Title held by wife of president of Guyana

First Lady of Guyana is the title held by the wife of the president of Guyana. The current first lady of Guyana is Arya Ali, wife of President Irfaan Ali, who has served in the position since August 2020.

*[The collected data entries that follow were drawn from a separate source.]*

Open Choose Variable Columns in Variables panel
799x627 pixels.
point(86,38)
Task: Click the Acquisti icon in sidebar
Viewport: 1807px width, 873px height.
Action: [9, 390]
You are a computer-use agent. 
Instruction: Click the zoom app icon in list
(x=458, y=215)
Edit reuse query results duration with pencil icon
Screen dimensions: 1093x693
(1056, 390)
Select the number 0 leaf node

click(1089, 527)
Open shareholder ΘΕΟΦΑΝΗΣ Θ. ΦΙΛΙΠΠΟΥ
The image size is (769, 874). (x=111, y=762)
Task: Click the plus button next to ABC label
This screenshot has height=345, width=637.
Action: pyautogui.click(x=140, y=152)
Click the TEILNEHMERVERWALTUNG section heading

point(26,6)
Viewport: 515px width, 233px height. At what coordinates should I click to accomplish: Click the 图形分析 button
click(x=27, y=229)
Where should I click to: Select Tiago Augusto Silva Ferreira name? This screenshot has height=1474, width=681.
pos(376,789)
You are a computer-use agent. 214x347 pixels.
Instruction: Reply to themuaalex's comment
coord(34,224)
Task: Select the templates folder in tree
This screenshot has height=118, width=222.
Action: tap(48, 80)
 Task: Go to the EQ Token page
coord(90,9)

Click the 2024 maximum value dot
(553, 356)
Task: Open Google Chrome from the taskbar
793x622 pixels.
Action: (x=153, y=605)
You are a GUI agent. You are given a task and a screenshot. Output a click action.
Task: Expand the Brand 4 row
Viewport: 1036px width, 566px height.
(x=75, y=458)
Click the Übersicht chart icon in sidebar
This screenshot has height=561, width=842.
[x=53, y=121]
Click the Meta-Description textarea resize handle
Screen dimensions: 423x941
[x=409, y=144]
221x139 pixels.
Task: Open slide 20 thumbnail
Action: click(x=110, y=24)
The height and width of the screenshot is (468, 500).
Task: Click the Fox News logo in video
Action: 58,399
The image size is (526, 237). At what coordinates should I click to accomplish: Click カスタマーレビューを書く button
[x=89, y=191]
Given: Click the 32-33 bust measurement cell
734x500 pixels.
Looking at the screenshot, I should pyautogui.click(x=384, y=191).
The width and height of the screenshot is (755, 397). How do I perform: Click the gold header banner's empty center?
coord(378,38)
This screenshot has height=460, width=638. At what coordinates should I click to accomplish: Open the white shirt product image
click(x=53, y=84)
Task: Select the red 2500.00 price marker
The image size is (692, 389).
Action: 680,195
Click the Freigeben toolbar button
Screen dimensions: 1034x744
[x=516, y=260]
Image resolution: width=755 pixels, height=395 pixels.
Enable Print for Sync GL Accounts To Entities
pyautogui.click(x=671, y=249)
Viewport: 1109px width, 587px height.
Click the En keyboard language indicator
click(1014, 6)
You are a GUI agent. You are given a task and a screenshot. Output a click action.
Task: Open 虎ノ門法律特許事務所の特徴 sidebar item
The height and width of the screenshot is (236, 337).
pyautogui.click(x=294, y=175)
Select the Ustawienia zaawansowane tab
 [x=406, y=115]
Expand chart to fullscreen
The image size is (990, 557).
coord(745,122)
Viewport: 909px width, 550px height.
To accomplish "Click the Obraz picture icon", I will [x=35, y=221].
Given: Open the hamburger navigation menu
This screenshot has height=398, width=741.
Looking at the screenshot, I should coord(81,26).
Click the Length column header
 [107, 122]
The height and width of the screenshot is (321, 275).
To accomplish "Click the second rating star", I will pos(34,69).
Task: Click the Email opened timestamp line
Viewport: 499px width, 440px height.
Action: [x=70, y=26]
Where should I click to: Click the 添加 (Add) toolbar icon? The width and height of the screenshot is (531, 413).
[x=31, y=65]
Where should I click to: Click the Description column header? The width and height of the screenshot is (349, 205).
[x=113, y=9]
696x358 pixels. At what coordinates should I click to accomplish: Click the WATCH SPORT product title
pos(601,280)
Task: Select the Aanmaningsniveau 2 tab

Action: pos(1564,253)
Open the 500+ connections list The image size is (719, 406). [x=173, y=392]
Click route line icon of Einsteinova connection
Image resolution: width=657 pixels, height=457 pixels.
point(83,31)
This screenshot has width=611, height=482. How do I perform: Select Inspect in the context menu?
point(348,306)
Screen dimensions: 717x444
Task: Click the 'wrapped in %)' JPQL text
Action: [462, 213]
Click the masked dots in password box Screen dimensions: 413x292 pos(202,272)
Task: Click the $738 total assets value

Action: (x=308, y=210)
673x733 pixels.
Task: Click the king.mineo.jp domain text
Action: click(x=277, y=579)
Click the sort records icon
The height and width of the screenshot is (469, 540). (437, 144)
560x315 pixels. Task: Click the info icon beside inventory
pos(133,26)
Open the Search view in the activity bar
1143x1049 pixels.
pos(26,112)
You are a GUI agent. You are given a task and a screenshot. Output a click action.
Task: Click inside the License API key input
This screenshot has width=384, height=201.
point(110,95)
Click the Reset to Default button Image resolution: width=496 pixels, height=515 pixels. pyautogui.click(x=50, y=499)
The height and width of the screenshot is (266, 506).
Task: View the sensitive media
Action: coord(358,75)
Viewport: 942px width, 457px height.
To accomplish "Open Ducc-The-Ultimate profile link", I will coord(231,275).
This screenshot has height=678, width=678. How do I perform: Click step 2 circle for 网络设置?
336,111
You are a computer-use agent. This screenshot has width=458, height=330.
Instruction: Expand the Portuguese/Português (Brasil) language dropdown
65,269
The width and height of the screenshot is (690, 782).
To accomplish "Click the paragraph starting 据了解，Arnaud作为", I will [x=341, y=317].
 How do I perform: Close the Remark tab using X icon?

==First ladies and gentlemen of Guyana==

| Name | Term begins | Term ends | President of Guyana | Notes |
|---|---|---|---|---|
| Doreen Chung | 17 March 1970 | 6 October 1980 | Arthur Chung |  |
| Viola Burnham ♦ | 6 October 1980 | 6 August 1985 | Forbes Burnham |  |
| Joyce Hoyte | 6 August 1985 | 9 October 1992 | Desmond Hoyte |  |
| Janet Jagan | 9 October 1992 | 6 March 1997 | Cheddi Jagan | Janet Jagan served as the 6th President of Guyana from 1997 to 1999 |
| Yvonne Hinds | 6 March 1997 | 19 December 1997 | Sam Hinds |  |
| Widowed | 19 December 1997 | 11 August 1999 | Janet Jagan |  |
| Varshni Jagdeo | 11 August 1999 | 2007 (Divorced) | Bharrat Jagdeo |  |
| Office vacant | 2007 | 3 December 2011 | Bharrat Jagdeo |  |
| Deolatchmee Ramotar | 3 December 2011 | 16 May 2015 | Donald Ramotar |  |
| Sandra Granger | 16 May 2015 | 2 August 2020 | David Granger |  |
| Arya Ali | 2 August 2020 | Present | Irfaan Ali |  |

♦ Viola Burnham later served as Vice President of Guyana and deputy prime minister from 1985 to 1991.